Segundo a Polícia Civil, Luan estava no bairro Ribeirópolis quando sofreu um primeiro disparo, que atingiu o braço. Ele foi atendido pelo Serviço de Atendimento Móvel de Urgência (SAMU), mas, durante o socorro, um homem se aproximou da ambulância, forçou a abertura das portas e efetuou novos tiros contra a vítima. O autor do ataque fugiu em seguida e não foi identificado.
O caso ocorre um dia após a morte de Arthur Kenay Andrade de Oliveira, de 8 anos, em Cubatão. A criança deu entrada na Unidade de Pronto Atendimento (UPA) do Jardim Casqueiro na noite de sexta-feira (1), já em parada cardiorrespiratória, com diversas lesões pelo corpo. Apesar das tentativas de reanimação, o menino não resistiu.
De acordo com o boletim de ocorrência, a equipe médica identificou sinais compatíveis com maus-tratos, incluindo marcas de unha no pescoço e no lábio, além de hematomas no abdômen, tórax, costas, pernas e nádegas. A Polícia Militar foi acionada ainda durante o atendimento.
As circunstâncias que levaram à morte da criança seguem sob investigação. Inicialmente, a mãe relatou que encontrou o filho desacordado no banheiro após ele tomar banho, enquanto ela dormia.

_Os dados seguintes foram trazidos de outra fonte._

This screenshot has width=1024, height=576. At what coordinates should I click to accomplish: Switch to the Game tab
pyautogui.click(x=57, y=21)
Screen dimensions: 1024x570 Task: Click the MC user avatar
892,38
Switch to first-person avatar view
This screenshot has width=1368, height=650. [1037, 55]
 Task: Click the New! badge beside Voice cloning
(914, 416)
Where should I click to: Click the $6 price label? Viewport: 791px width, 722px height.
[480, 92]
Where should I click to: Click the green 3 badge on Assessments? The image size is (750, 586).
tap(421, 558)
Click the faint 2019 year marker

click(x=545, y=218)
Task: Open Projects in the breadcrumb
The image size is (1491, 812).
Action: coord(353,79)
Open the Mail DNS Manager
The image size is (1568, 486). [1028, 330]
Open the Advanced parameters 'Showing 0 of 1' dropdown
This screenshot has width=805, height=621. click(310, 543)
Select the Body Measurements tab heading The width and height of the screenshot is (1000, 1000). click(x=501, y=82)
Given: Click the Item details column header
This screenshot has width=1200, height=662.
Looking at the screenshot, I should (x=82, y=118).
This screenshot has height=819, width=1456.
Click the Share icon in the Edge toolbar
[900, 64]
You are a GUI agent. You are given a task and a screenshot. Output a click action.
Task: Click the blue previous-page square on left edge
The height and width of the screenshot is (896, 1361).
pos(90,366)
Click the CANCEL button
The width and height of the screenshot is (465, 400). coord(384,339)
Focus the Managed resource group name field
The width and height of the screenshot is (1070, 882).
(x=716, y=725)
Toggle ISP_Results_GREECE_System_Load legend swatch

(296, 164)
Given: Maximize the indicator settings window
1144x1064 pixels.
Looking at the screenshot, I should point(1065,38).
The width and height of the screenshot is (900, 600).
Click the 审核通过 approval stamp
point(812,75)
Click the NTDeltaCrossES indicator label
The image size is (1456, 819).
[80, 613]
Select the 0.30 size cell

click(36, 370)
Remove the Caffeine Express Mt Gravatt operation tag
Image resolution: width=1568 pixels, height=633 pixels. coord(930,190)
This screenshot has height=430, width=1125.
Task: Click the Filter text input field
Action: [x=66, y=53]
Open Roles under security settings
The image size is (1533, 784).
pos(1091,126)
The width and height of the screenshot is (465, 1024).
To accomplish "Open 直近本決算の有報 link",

Depois, apresentou uma nova versão, afirmando que estava em um salão de beleza quando o companheiro chegou dizendo que o menino estava desfalecido no carro.
Uma testemunha confirmou a segunda versão. Imagens de câmeras de segurança também indicam que a mãe havia saído do apartamento horas antes de o padrasto deixar o local com a criança nos braços.
Após levar o menino à UPA, Luan deixou o local sob o pretexto de buscar documentos, mas não retornou e deixou de responder às mensagens da companheira.
A Secretaria de Segurança Pública de São Paulo informou que o caso foi registrado como homicídio e segue em investigação. A residência da família foi periciada, e imagens de monitoramento foram recolhidas para análise. A polícia busca esclarecer a dinâmica do crime e identificar o autor dos disparos que mataram o suspeito.